Acute toxicity: via inhalation route

Link to relevant study records
Reference
Endpoint:
acute toxicity: inhalation
Type of information:
read-across from supporting substance (structural analogue or surrogate)
Adequacy of study:
key study
Justification for type of information:
READ ACROSS ANALOGUE APPROACH
Please find the complete Read-across justification text attached below.
Reason / purpose for cross-reference:
read-across source
Key result
Sex:
male/female
Dose descriptor:
LC50
Effect level:
> 1.7 mg/L air
Based on:
test mat.
Exp. duration:
4 h
Remarks on result:
other: No mortality and clinical signs
Endpoint conclusion
Endpoint conclusion:
no adverse effect observed
Dose descriptor:
discriminating conc.
Value:
1 700 mg/m³ air

Acute toxicity: via dermal route

Endpoint conclusion
Endpoint conclusion:
no adverse effect observed
Dose descriptor:
discriminating dose
Value:
5 000 mg/kg bw

Additional information

Oral:

 There are reliable data available to assess the acute oral and dermal toxicity of the test substance. The studies were performed in 1997 when characterization of powders in regard to particles with a size of < 100 nm was not routinely performed. Doses applied exceeded the maximum doses later prescribed in OECD testing guidelines. Retrospective analysis did not allow any conclusion on whether the test material was a a nanomaterial or not. However, organic pigments are all powders that often have a nanosize fraction. They consistently show absence of a hazard if tested up to the limit dose in studies with oral and dermal dosing (Stratmann, et al. Indicators for lack of systemic availability of organic pigments, https://doi.org/10.1016/j.yrtph.2020.104719, Regulatory Toxicology and Pharmacology Volume 115, August 2020, 104719). The publication lists 113 and 35 pigments tested for acute oral and dermal toxicity, respectively and in none of the studies, treatment-related morbidities were observed. Therefore, the available experimental data is considered adequate to assess the hazard of the pigment both in the bulk and in the nano form.

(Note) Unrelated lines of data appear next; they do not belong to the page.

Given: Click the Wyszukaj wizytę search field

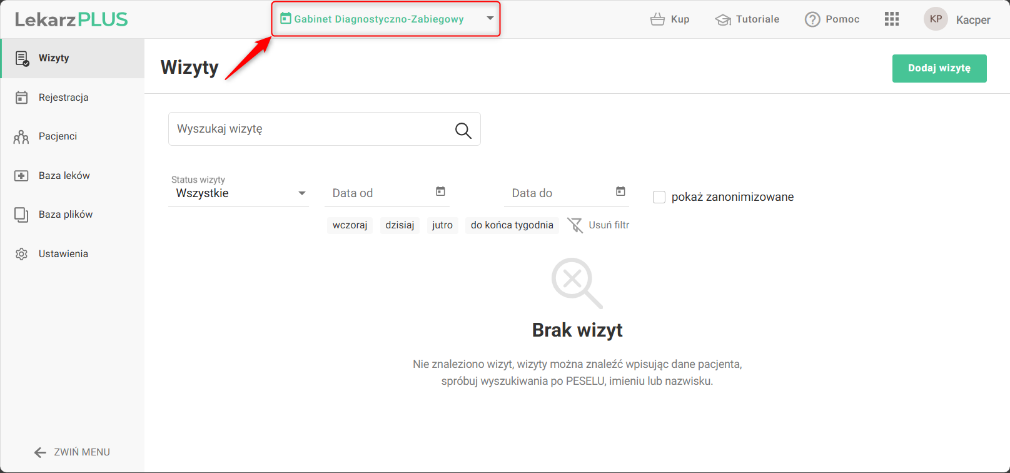Looking at the screenshot, I should [x=310, y=129].
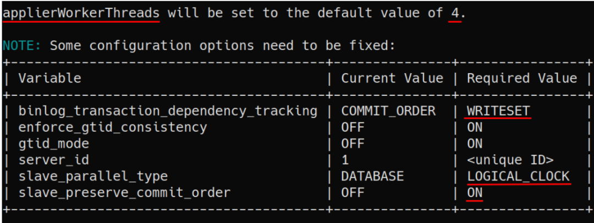Click the server_id variable name
The image size is (594, 223).
pyautogui.click(x=53, y=160)
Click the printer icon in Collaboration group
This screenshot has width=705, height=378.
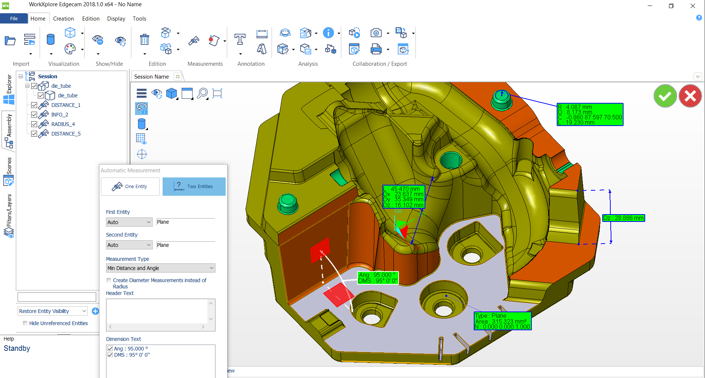pos(376,49)
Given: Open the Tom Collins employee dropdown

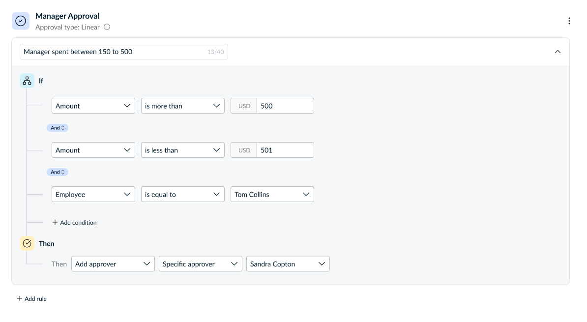Looking at the screenshot, I should coord(272,195).
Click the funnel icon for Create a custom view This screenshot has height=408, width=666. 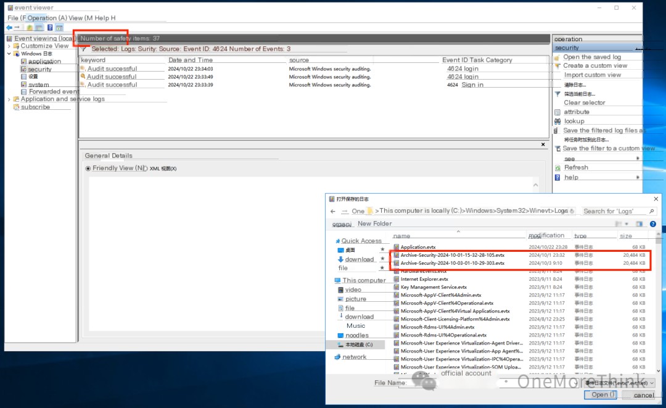(557, 65)
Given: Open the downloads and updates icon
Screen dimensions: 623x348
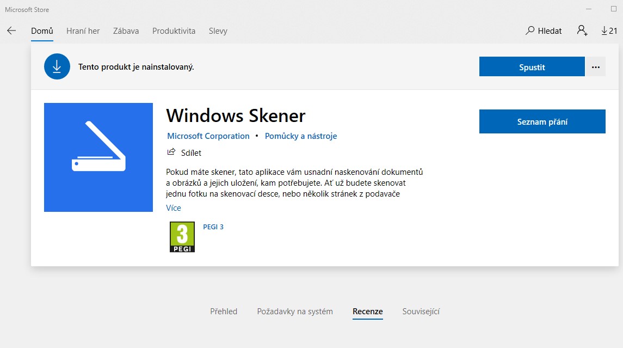Looking at the screenshot, I should 605,31.
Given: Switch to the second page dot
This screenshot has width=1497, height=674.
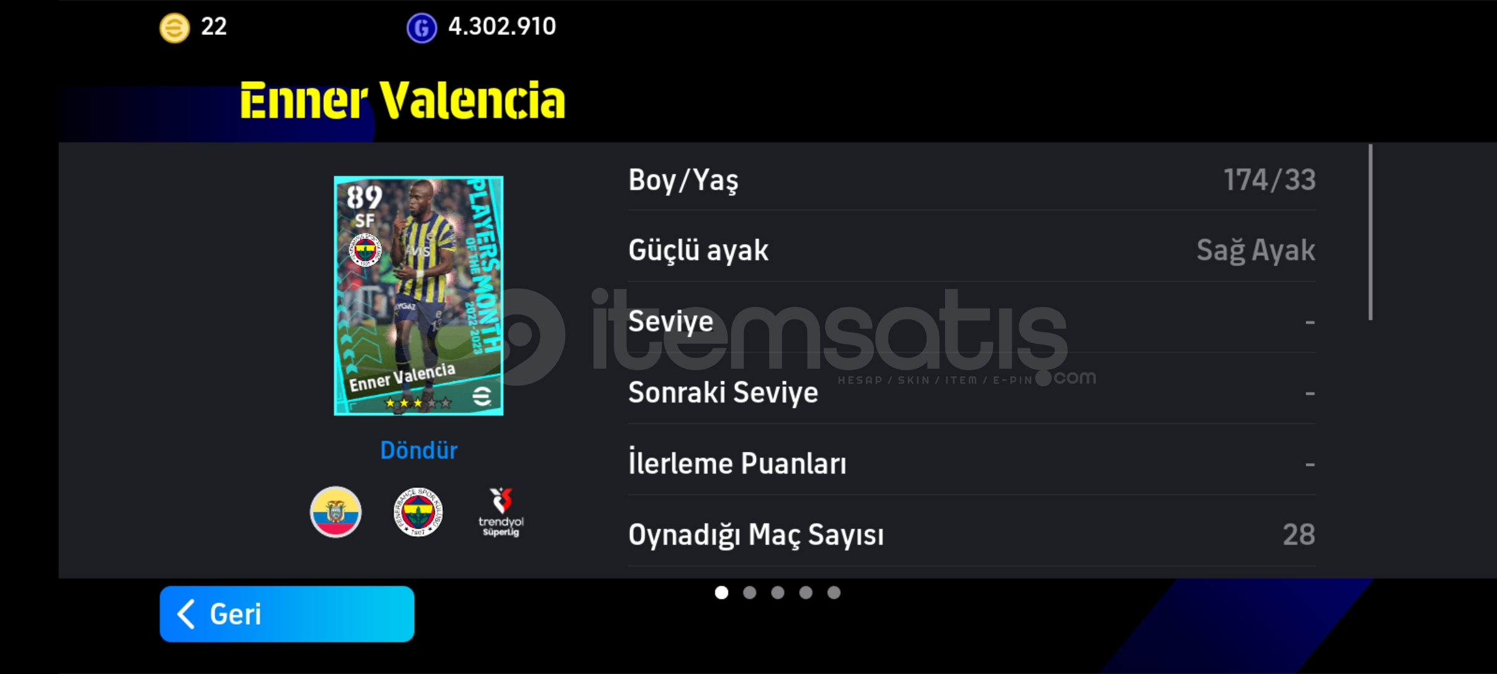Looking at the screenshot, I should [x=750, y=592].
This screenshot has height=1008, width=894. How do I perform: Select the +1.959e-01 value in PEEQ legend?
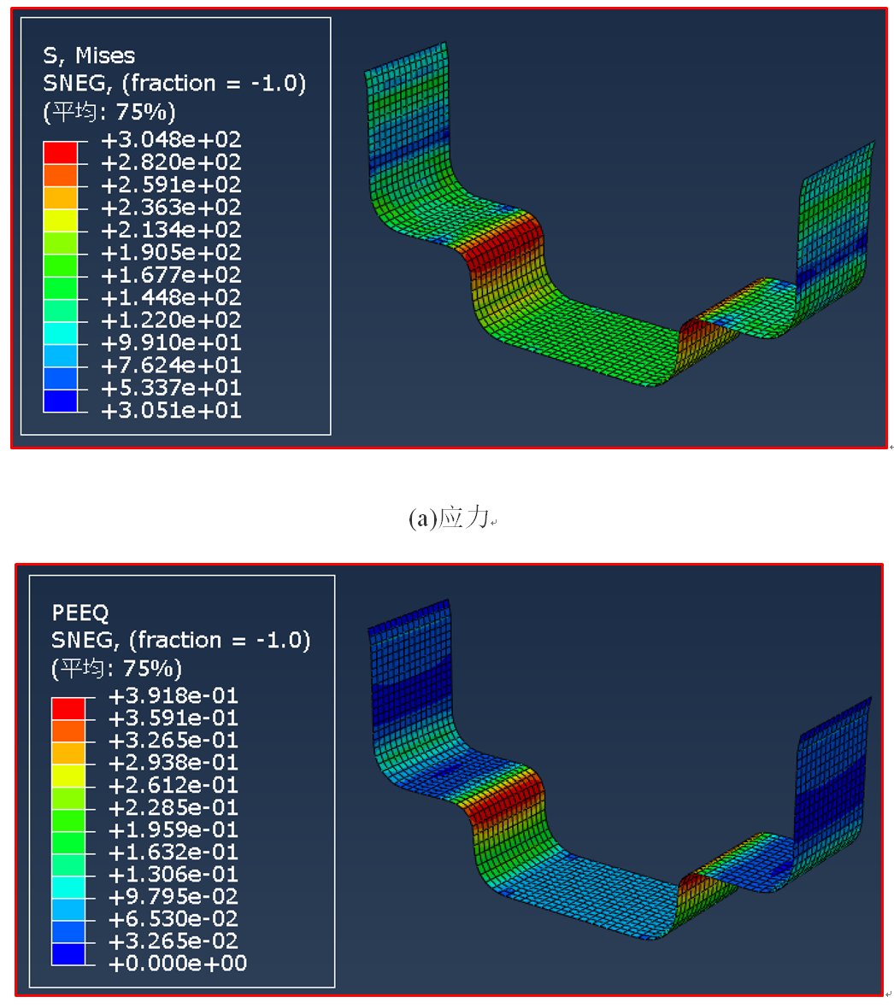174,829
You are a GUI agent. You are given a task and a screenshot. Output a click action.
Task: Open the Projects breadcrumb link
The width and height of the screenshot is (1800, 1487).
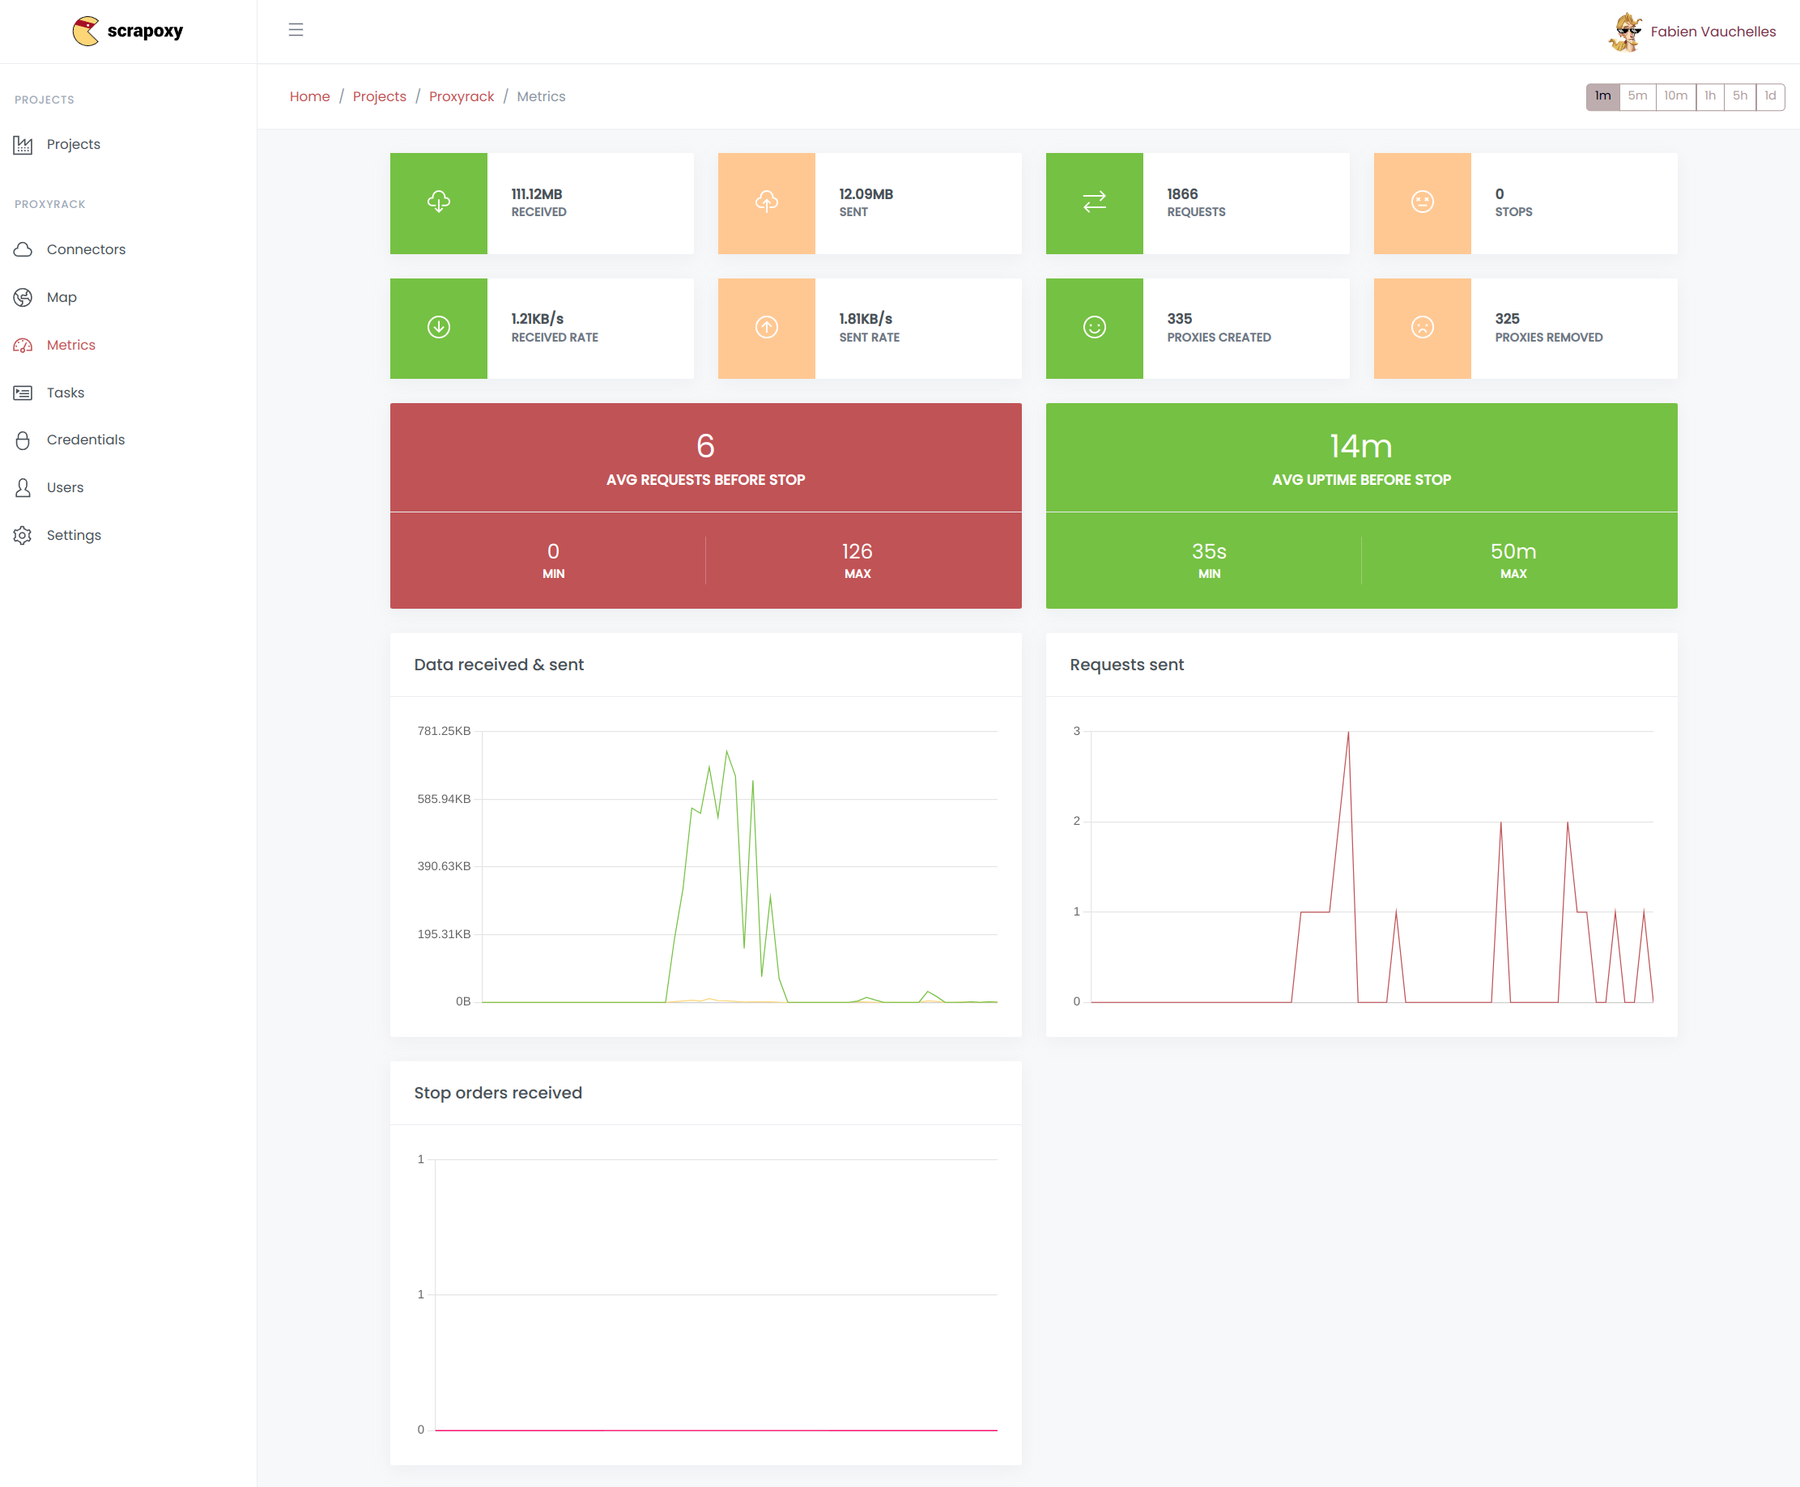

The acute oral toxicity of the test substance in rats was determined in a study according to OECD guideline 423 (Clariant, 1997). The pigment was administered by oral gavage to three Wistar rats of each sex at 2000 mg/kg body weight. Animals were subjected to daily observations and weekly determination of body weight. Macroscopic examination was performed. No mortality occurred. Hunched posture and uncoordinated movements were noted in the majority of animals. The animals had recovered from the symptoms between days 2 and 3, except for one female, which showed hunched posture up to day 4 and on day 12. Yellow staining of the skin by the test substance was noted in all animals between day 3 and 8. Body weight gain shown by the animals over the study period was considered to be normal. No abnormalities were found in the animals at macroscopic post mortem examination. The determined LD50 value is above 2000 mg/kg bw, which is the upper limit of classification.



Inhalation:
In an acute inhalation toxicity study (similar to OECD 403, Ciba-Geigy Ltd., 1976), groups of Tif:RAIf rats (9/sex) were exposed to dust of the test substance (CAS 5580-57-4) for 4 hours and observed for 14 days. No mortality occurred during 14 day observation. At concentrations of 1700 mg/m³ air at the 4 hour exposure the animals showed no toxic symptoms. At autopsy, no deviations from normal morphology were found in all animals. 1700 mg/m³ air was the highest possible concentration. That leads to an LC50 greater than 1700 mg/m³ air at 4 hour exposure. As no lethal effects occurred at the maximum technically feasible concentration it is concluded that the members of the 'yellow disazo condensation pigments' have not to be classified for acute toxicity after inhalation exposure.

Justification for classification or non-classification

Classification, Labelling, and Packaging Regulation (EC) No 1272/2008
The available experimental test data are reliable and suitable for classification purposes under Regulation (EC) No 1272/2008. Based on available data on acute toxicity, the test item is not classified according to Regulation (EC) No 1272/2008 (CLP).